It is well known that the hearth of an iron blast furnace is provided with a tap hole, commonly referred to as an "iron notch" through which molten iron, usually referred to as "hot metal", is drawn off at periodic intervals during a blast furnace campaign. During a normal campaign, such tapping must be done an average of five to twelve times daily, as the blast furnace hearth becomes filled with molten iron (i.e., hot metal) and molten slag. After the blast furnace has been tapped, i.e. the molten hot metal and slag drained therefrom, the tap hole, or iron notch, is plugged with clay or "mud" which will harden and seal to tap hole until the next time the blast furnace is tapped.
In accordance with conventional practices, a special drill is often utilized to open the tap hole, i.e., drill a passageway through the hardened clay plugging the iron notch, for purposes of tapping the blast furnace. Such blast furnace tap hole drills are normally pneumatically or hydraulically operated rotary-percussion drills comparable to rock drills utilized in the mining industry. Such drills impart both a rotary and an impact force on an elongated drill rod having a rock drill bit at the end thereof, which is disposed against the iron notch, and normally includes a compressed air system for blowing compressed air through the center of the drill bit and drill rod assembly to purge drilling debris from the drilled hole. Typical operations usually utilize a four-wing drill bit having an axial air passage through which compressed air is blown, with the drill bit attached to an elongated drill rod (typically at least about 10 feet in length) having an air passageway drilled throughout the full axial length thereof.
The base support for the blast furnace tap hole drill is normally secured to the floor, a structural column or some solid base structure in the vicinity of the blast furnace iron notch, and is provided with suitable linkage members and remote controls so that the blast furnace tap hole drill can be remotely operated to move the drill into proper position for drilling the tap hole, then operated to drill the tap hole, and thereafter moved back away from the tap hole and the heat of the emerging hot metal, where the drill can be serviced and prepared for the next tap.

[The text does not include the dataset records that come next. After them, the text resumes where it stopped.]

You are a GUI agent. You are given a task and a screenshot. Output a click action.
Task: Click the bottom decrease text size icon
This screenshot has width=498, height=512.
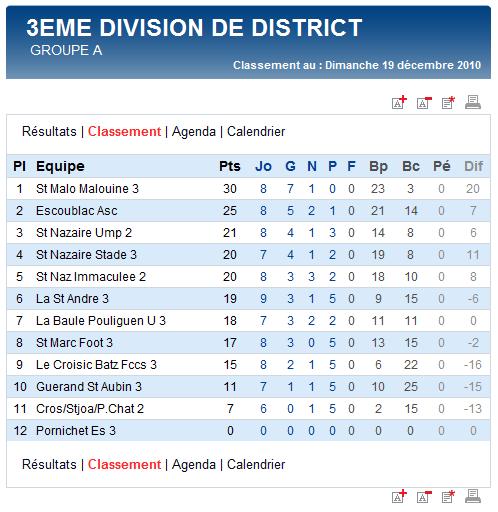[424, 496]
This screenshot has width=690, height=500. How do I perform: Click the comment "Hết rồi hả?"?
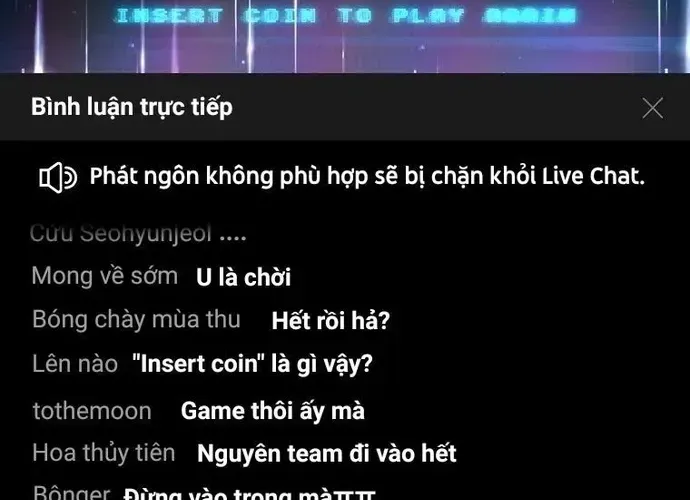coord(330,320)
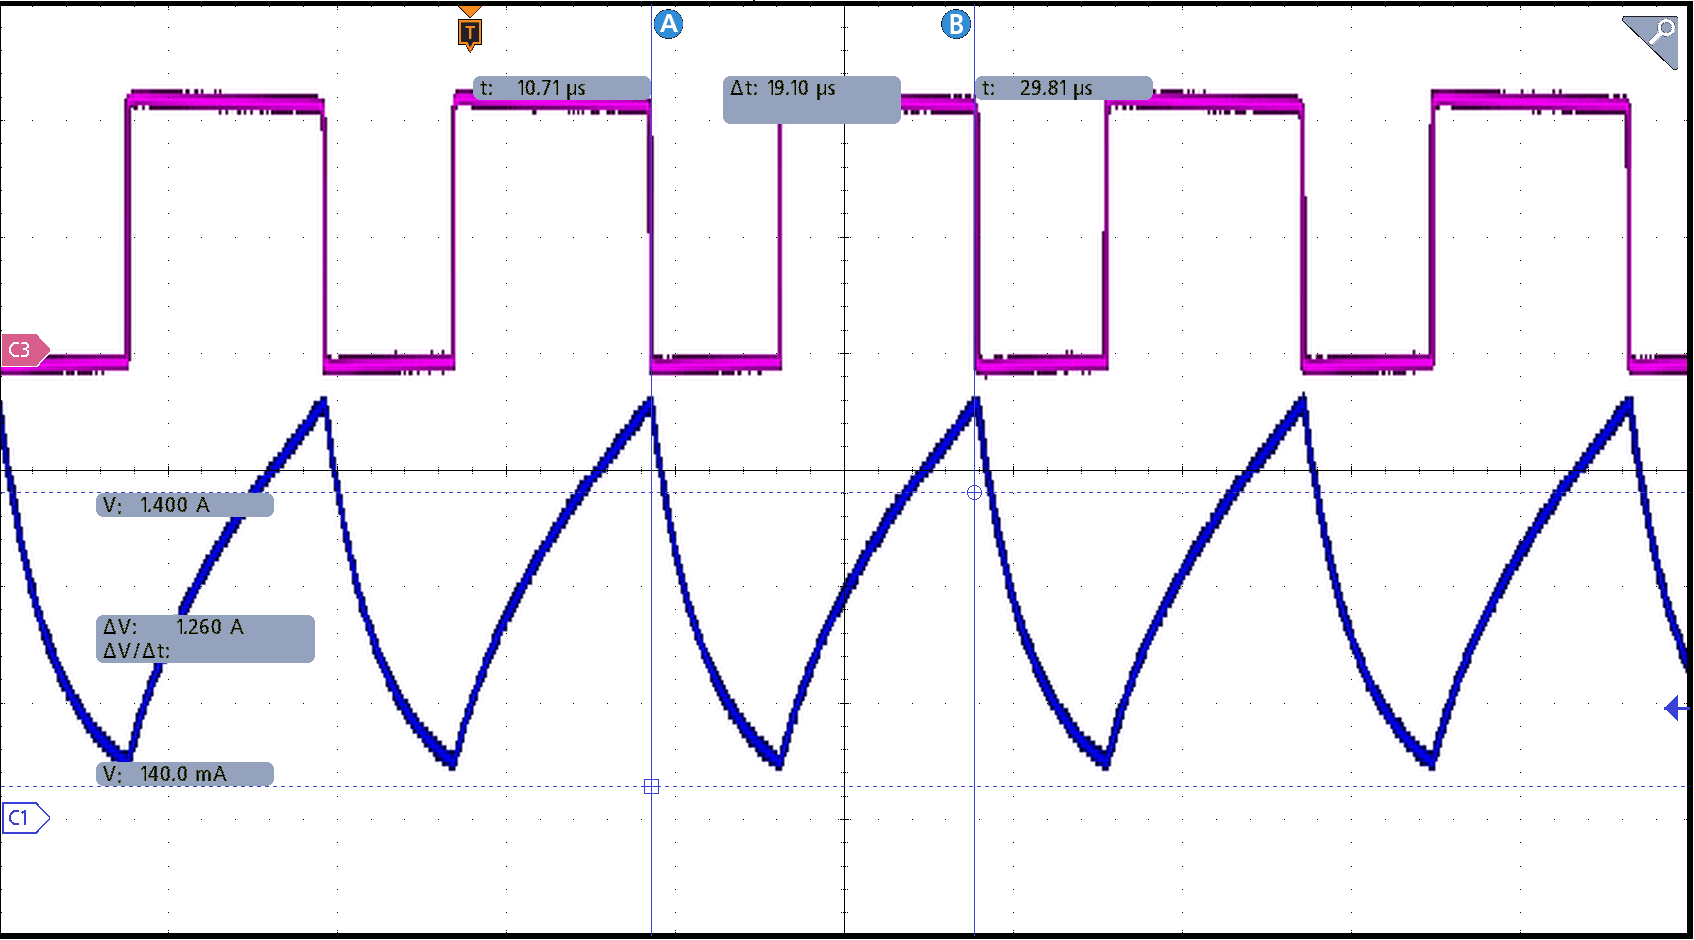Click the Δt: 19.10 µs readout box
This screenshot has width=1694, height=940.
811,99
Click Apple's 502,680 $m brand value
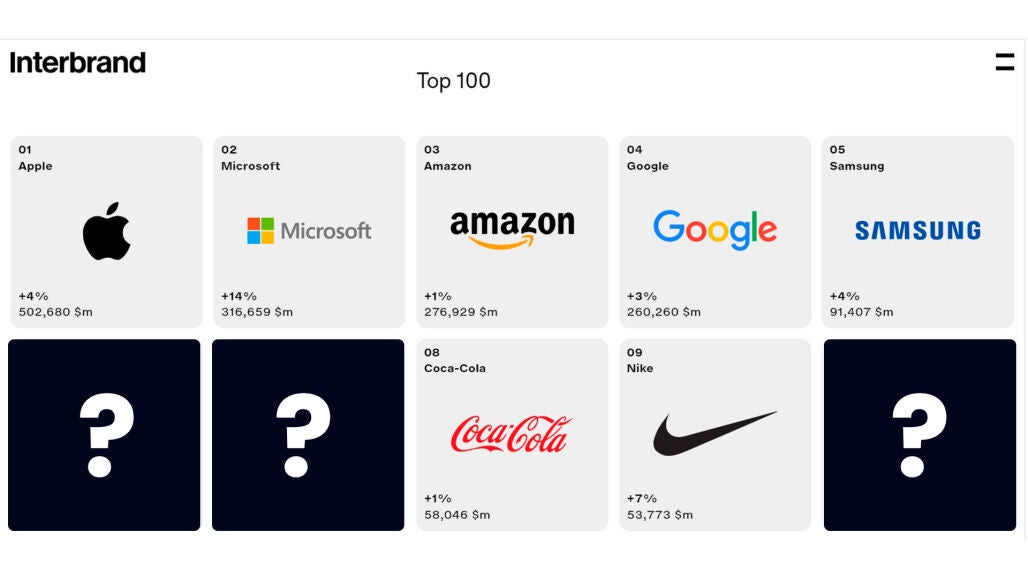1028x578 pixels. click(x=56, y=312)
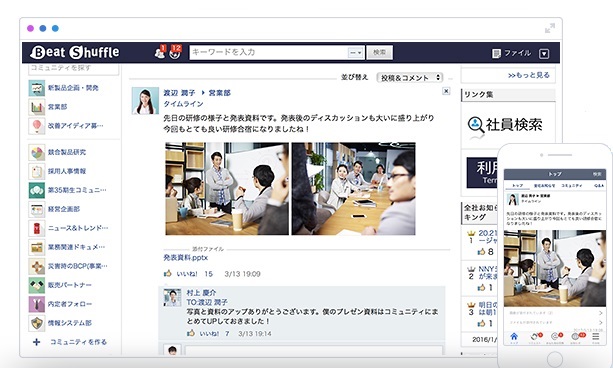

To prepare the blast furnace tap hole drill for each succeeding tap, it is always necessary to replace the drill bit, if not the entire drill bit and drill rod assembly to which the drill bit is secured. This is because the temperature of the blast furnace hot metal, being about 2700-2800.degree. F., severely erodes the drill bit after it drills through the clay plug and enters the bath of molten hot metal. In addition, once the tap hole is drilled, the ferrostatic head of hot metal, within the blast furnace, will cause hot metal to emerge through the tap hole around the drill bit and drill rod before the drill rod and bit can be safely withdrawn from the tap hole. Oftentimes, the drill bit and drill rod will not only be severely eroded, but portions of the drill bit remaining may virtually be "welded" to the end of the drill rod to which it had previously been removably attached. In such event, it may be impossible to remove the drill bit from the drill rod to replace a new drill bit, and accordingly, it usually becomes necessary to replace the entire assembly, i.e., drill bit and adjoining drill rod or drill rod component to which the drill bit becomes welded. Accordingly, the expense associated with such a result is normally rather excessive when considering not only the cost of the replacement drill bit, but also the cost of the replacement drill rod, both of which are normally beyond salvage and must be discarded. Indeed, such drill rods, as necessary for tapping shaft furnaces, such as a blast furnace, are rather costly to produce in that they must be good quality steel of exceptional length, and must have an air hole drilled through the full length. Accordingly, the art is not only in need of a lower cost drill bit, but also in need of a lower cost drill rod, one in which the costly need to drill an elongated, axial air passageway can be eliminated or reduced.